Dabei ist zu berücksichtigen, das geschätzte 8 Millionen Menschen in Deutschland, seit der Agenda 2010 in sogenannten prekären Beschäftigungsverhältnissen verbleiben, die nicht zum Leben reichen und somit teilweise auch ergänzend mit HartzVI aufgestockt werden. Viele dieser prekär Beschäftigten, die nicht in der Statistik als so genannte Aufstocker auftauchen, haben zum Teil bis zu drei Jobs, um über die Runden zu kommen. Ein Fakt ist ob Aufstocker oder Einzelkämpfer, die Statistik der Arbeitslosen, ist um diese Bürger bereinigt.

Somit kann man die Zahl von 3 Millionen Arbeitslosen, wohl getrost vergessen. Da es sich hier nicht um Arbeit im alt hergebrachten Sinne handelt, die der Sicherung des Lebensunterhaltes dient.
Die Situation der 1-2 Millionen Leiharbeiter in Deutschland, den beliebt gewordenen billigen Arbeitern zweiter Klasse, sind es auch nicht, die von dem einst gelobte deutsche Sozialstandards profitieren. Leiharbeiter sind rechtlich und im Bezug auf Vergütung, dem Festangestellten Betriebsangehörigen deutlich schlechter gestellt.

Die ca 5-6 Millionen Hartz IV Empfänger, die mit einen Dach über dem Kopf und Notgroschen für eher ungesunde Ernährung bei der Stange gehalten werden, sind durch drohende Sanktionierungen eingeschüchtert und handlungsunfähig gemacht worden. Diese Hartz IV Empfänger fallen natürlich auch aus der Statistik. Diese Bereinigung der Arbeitsmarktstatistik funktioniert. Der Bürger ist verunsichert und findet sich mit dem neuen Klima in der Bundesrepublik ab.
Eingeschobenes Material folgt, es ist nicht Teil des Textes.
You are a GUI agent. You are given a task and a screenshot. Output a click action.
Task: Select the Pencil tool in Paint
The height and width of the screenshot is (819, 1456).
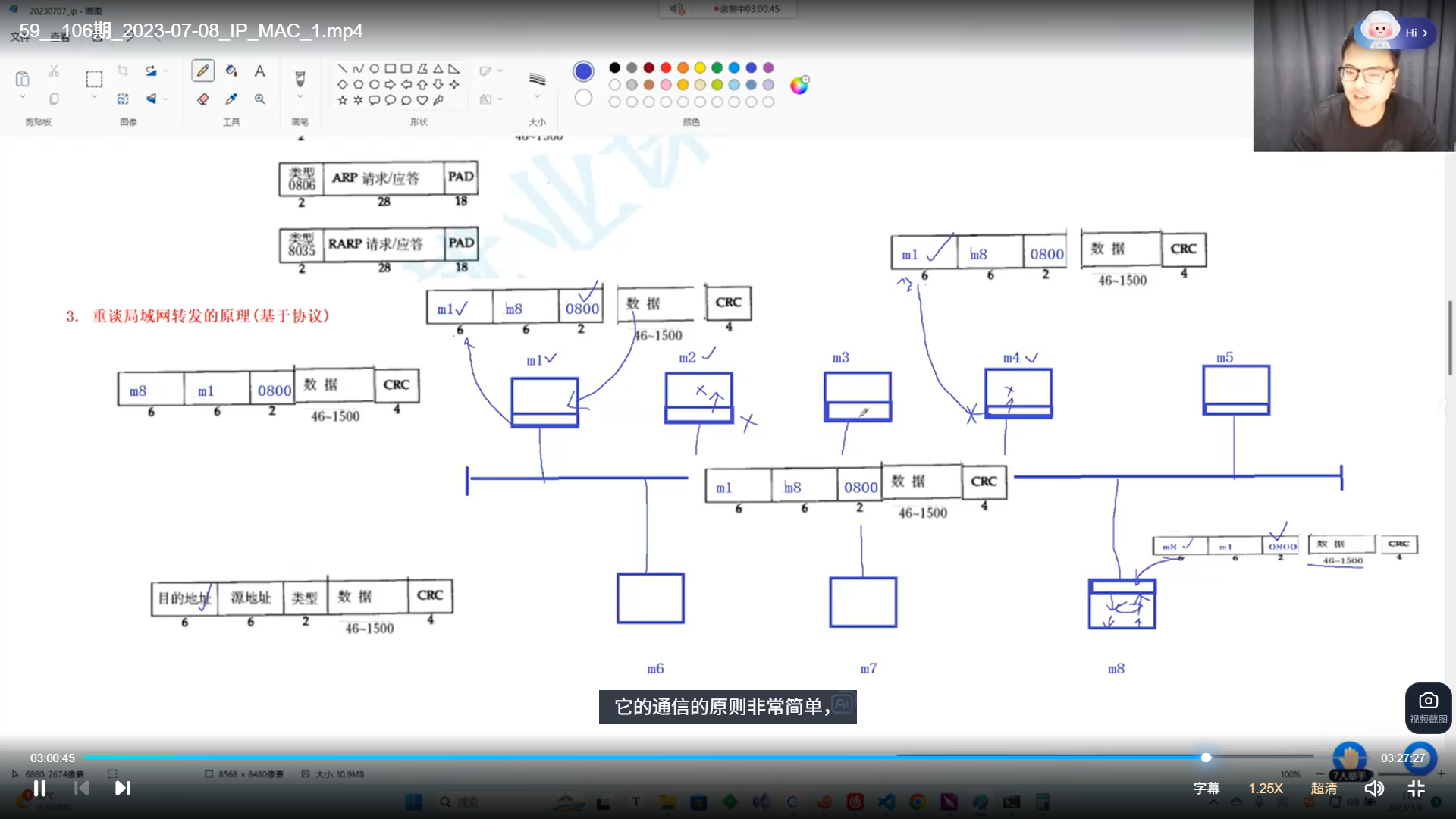(x=202, y=71)
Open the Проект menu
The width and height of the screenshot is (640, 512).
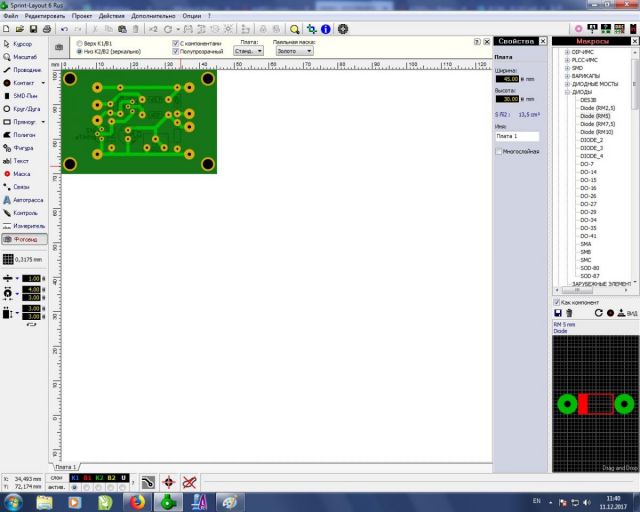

Man kann bei Betrachtung dieser Zahlen und den Fakten des Umfeldes, wohl ohne zu Übertreibung sagen. Eine ehrlich Arbeitsmarktstatistik in Deutschland, würde wohl eher 5-10 Millionen Arbeitslose ausweisen. Dass darf man der erfolgreichsten Bundesregierung aller Zeiten in Deutschland schon mal sagen. Denn seit der Agenda 2010, sind echte Arbeitsplätze abgewandert, aber kaum neue echte Arbeitsplätze entstanden. Frühere Nebenjobs, nennt man heute Minijobs. Das ist eine Neuerung. Ändert nur nichts an der Tatsache, das früher davon Niemand leben konnte und heute auch nicht.

Die Erfolgsgeschichte der Agenda 2010 ist nur für Unternehmen und Konzerne eine Erfolgsgeschichte. Das faktische Ende der Arbeitnehmerrechte, der Wohlfühlraum des Kapitals wurde tatsächlich deutlich erweitert.
Für den Bürger bedeutet diese Erfolgsgeschichte nur dies, der massive Abbau des Sozialstaates und die endgültige Verwässerung der Demokratie. Und wenn nun jemand denkt, dass der Mindestlohn etwas geändert hat, dann hat er keinen Realitätscheck vorgenommen. Denn hier sind nur kleine Unternehmen benachteiligt, die tatsächlich Arbeitnehmer in Teilzeit beschäftigen. Die sich nun nicht mehr rechnen. Die großen Konzerne schöpfen weiter aus den vollen und kassieren munter Förderungen aller Art.